STATED TASK -> Render everything from the line containing "You are a computer-use" down to the line containing "coord(335,217)" as a numbered list, with both of those lines included. Leave out any blank lines and the pictures.

EXTRACTED RECORDS ->

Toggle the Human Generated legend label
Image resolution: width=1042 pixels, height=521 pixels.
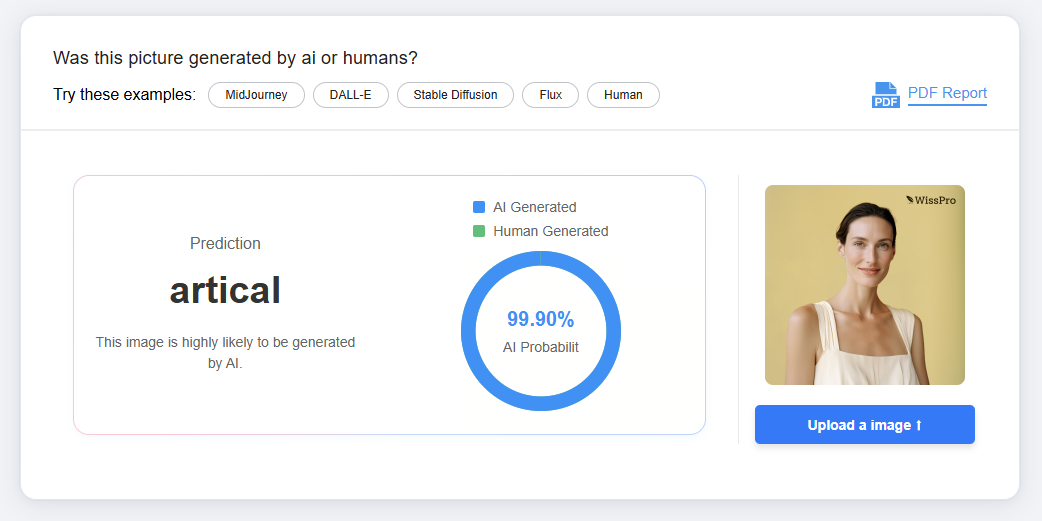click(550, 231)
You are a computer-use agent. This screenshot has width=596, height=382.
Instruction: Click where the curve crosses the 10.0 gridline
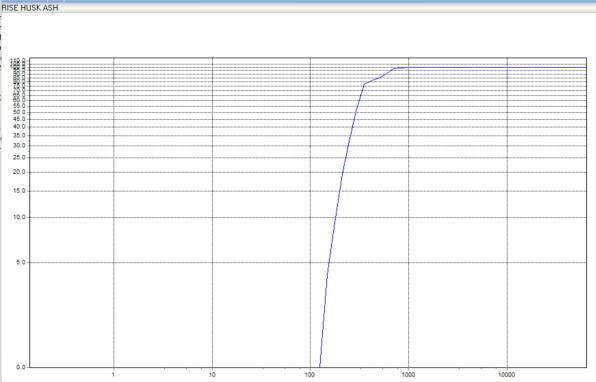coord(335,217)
...
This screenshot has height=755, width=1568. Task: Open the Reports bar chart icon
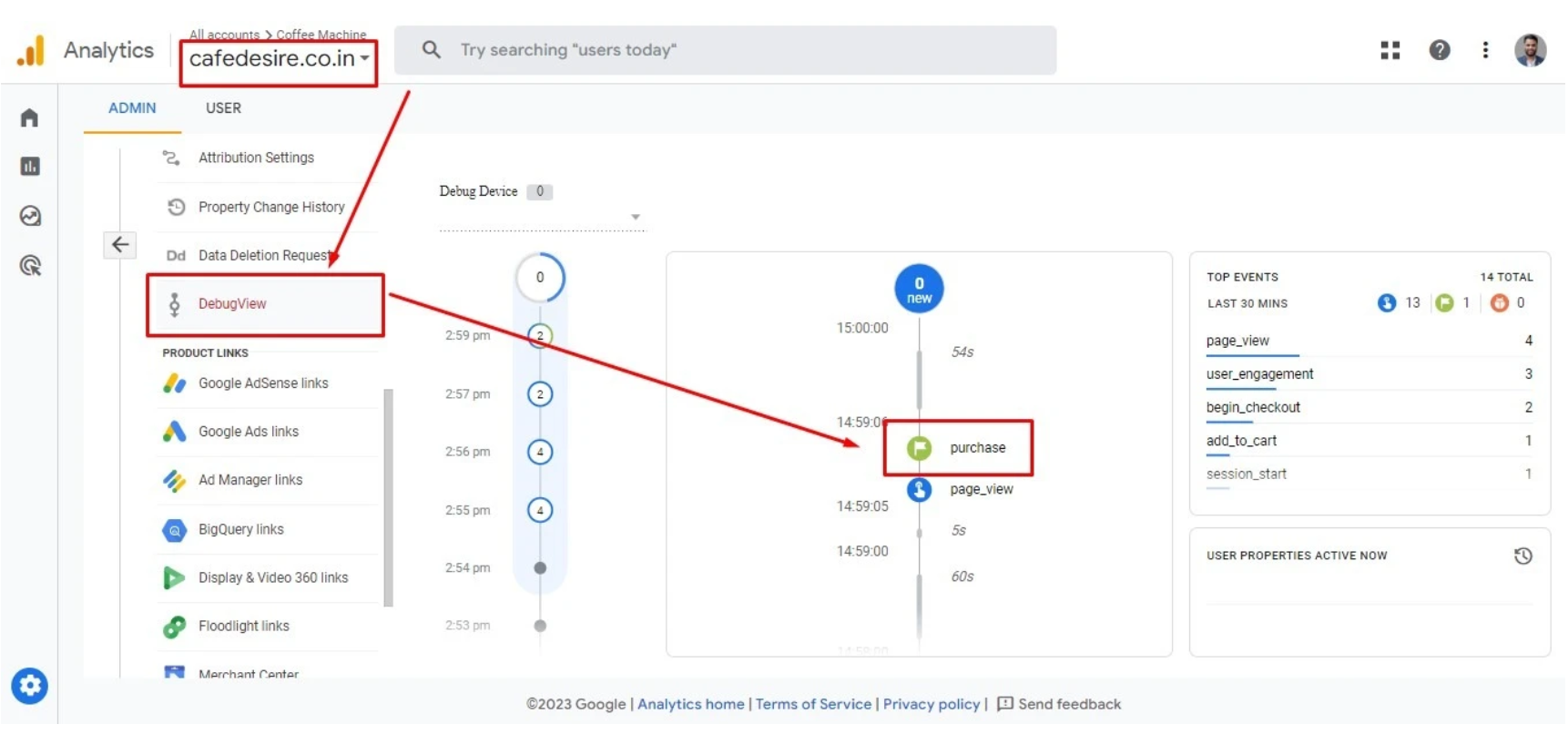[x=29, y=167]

SOLUTION BELOW ->
1. You are a computer-use agent. This screenshot has width=596, height=382.
2. Instruction: Click where the curve crosses the 10.0 gridline
3. coord(335,217)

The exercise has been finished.